*** Opening of Dataset entries ***

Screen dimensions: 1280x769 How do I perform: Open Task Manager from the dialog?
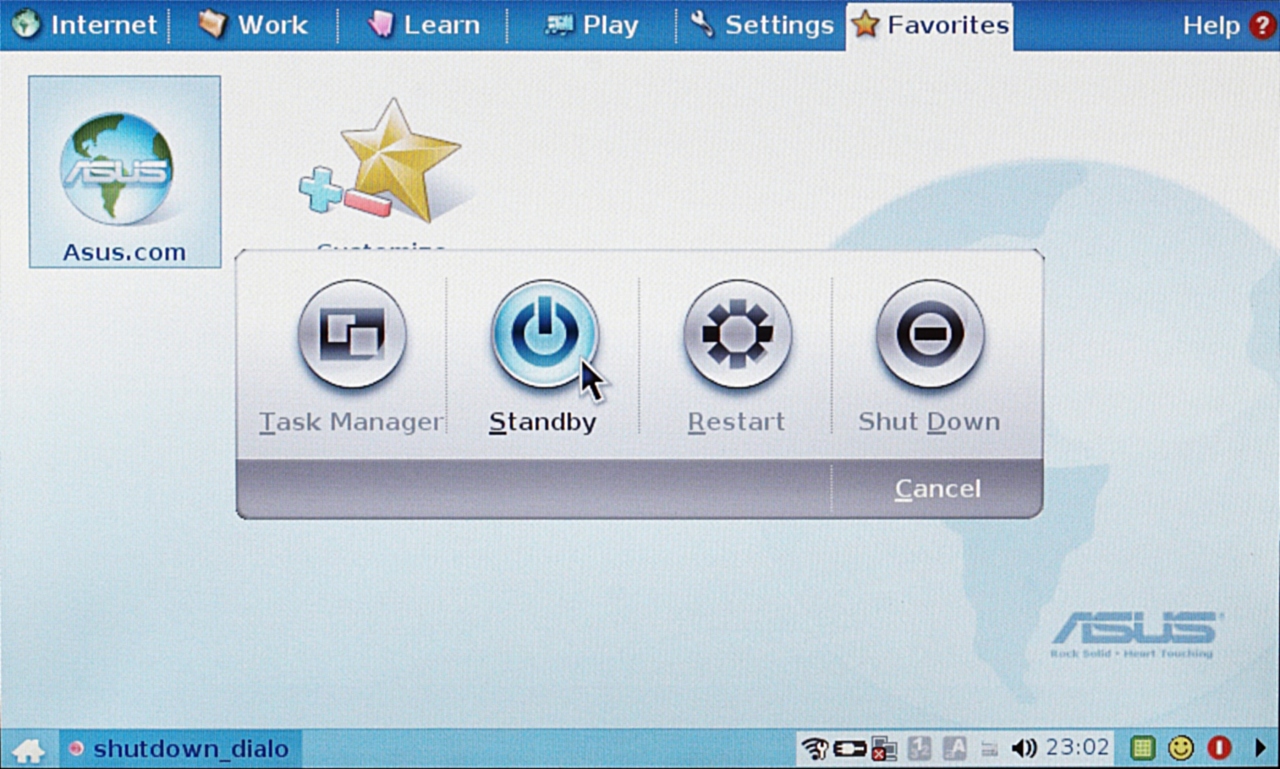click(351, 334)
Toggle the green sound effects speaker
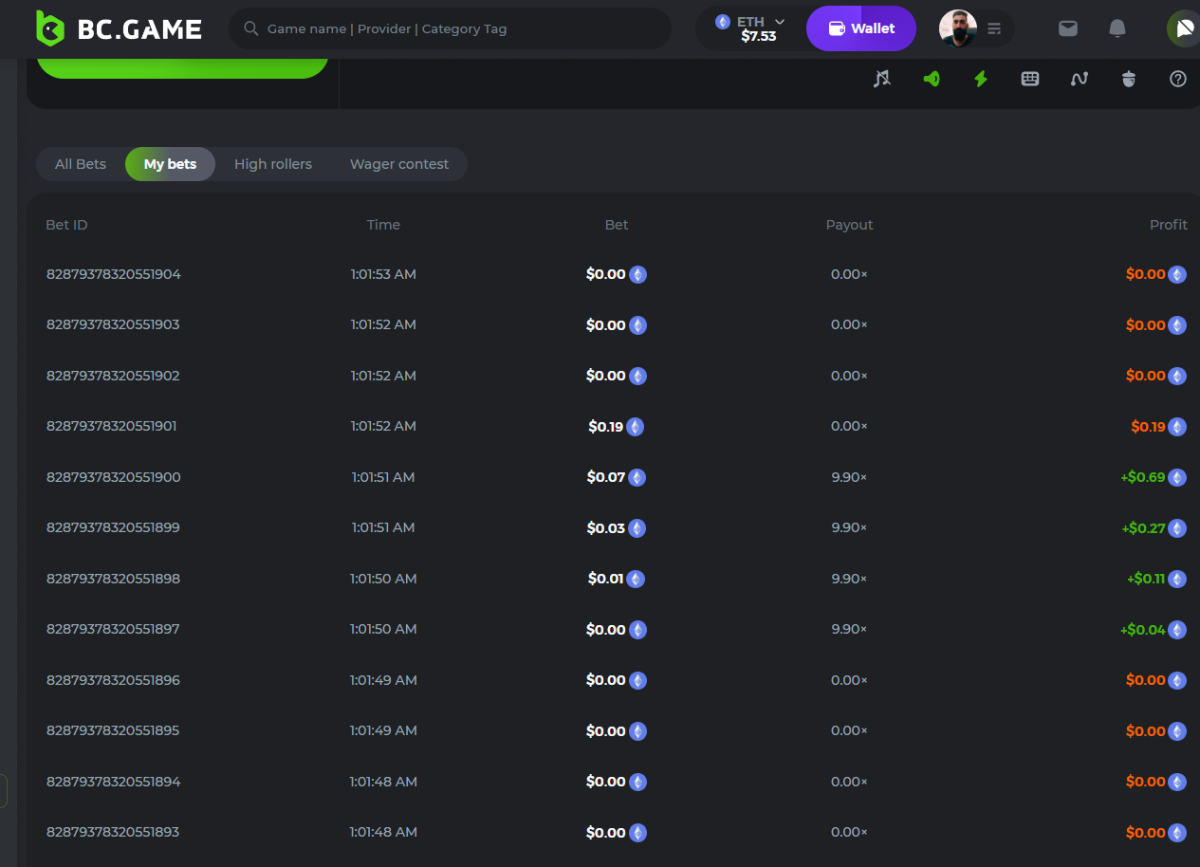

*** Close of Dataset entries ***
*** Opening of Dataset entries ***

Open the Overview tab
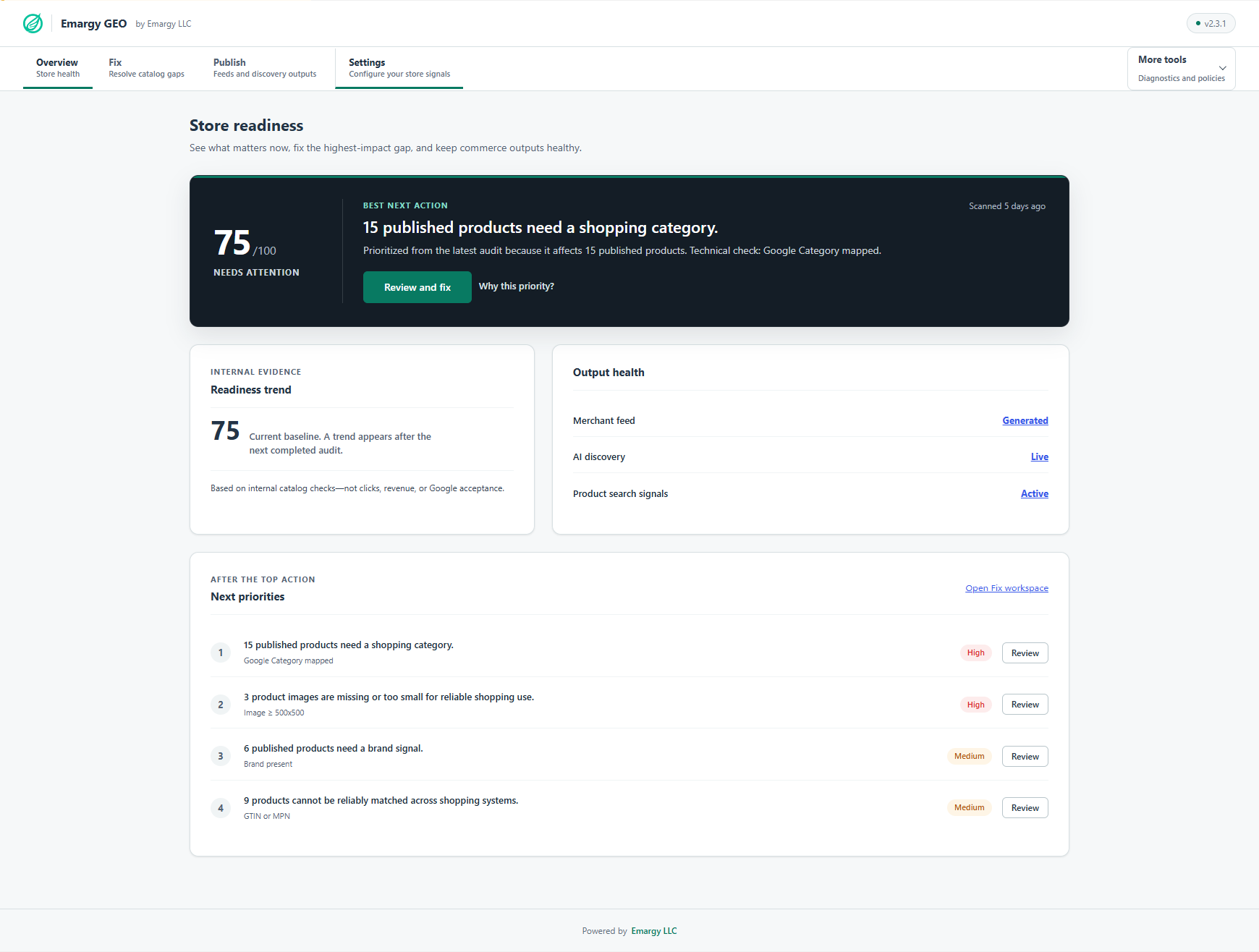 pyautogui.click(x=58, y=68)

*** Close of Dataset entries ***
*** Opening of Dataset entries ***

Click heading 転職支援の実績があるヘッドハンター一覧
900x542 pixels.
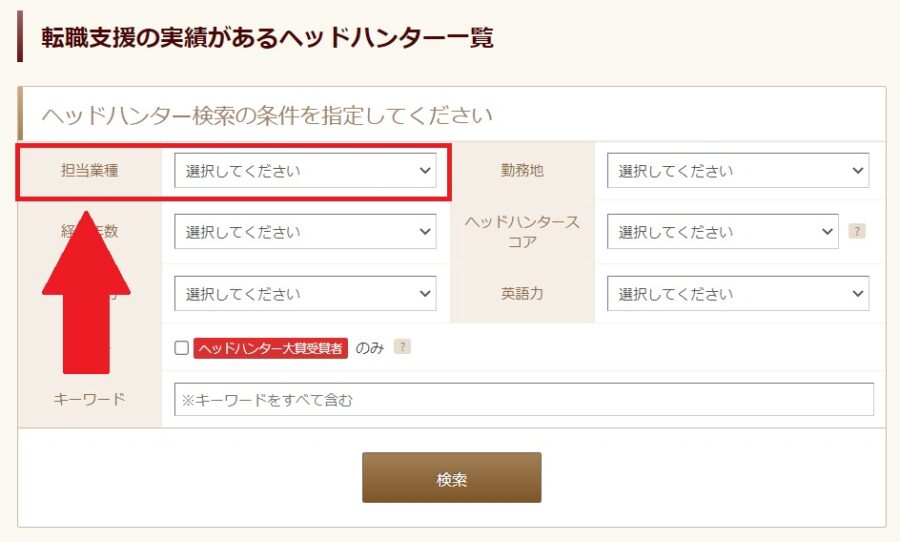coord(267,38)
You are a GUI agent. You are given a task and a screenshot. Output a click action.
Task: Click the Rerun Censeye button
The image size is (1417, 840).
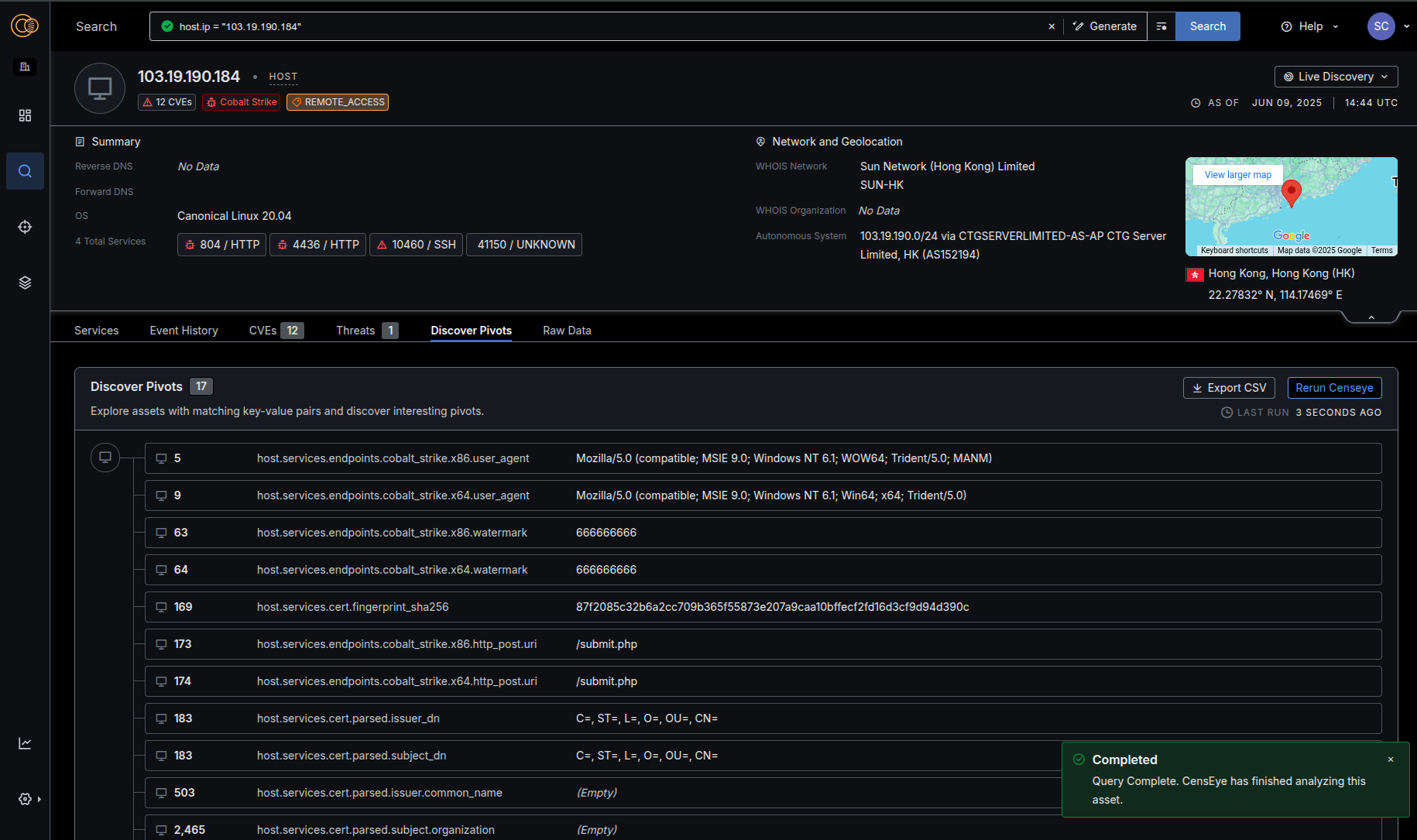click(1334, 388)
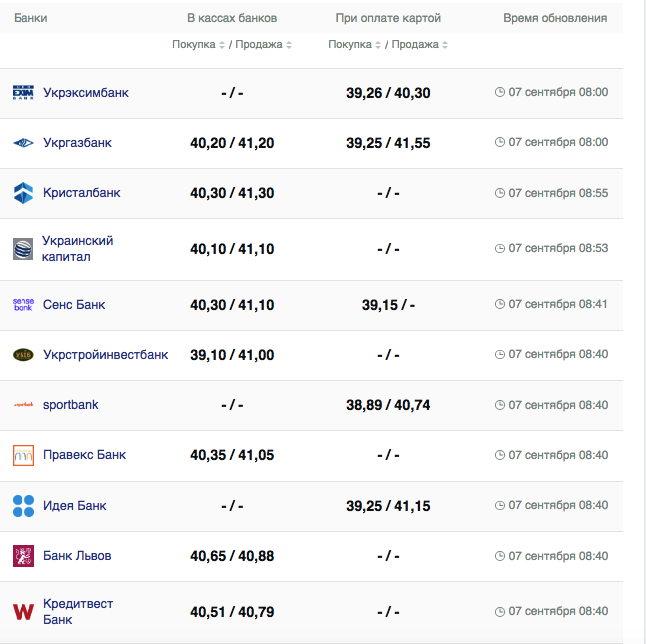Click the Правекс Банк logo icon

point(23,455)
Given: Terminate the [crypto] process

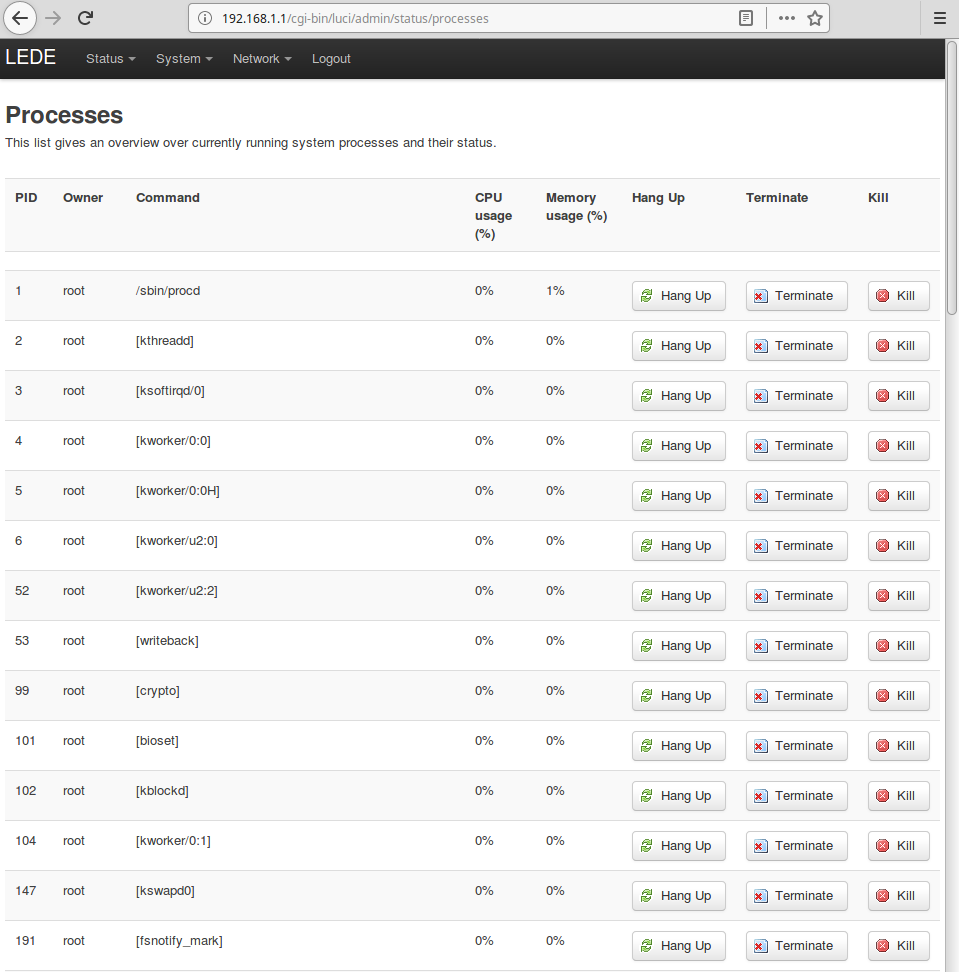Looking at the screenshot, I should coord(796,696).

*** Close of Dataset entries ***

**Required action**
Would you print exactly the lines in the listing above, from the line bearing "Screen dimensions: 1280x769" through the line bearing "Toggle the green sound effects speaker", leaving out all pictures?

**Exercise solution**
Screen dimensions: 1280x769 How do I perform: Open Task Manager from the dialog?
click(351, 334)
Toggle the green sound effects speaker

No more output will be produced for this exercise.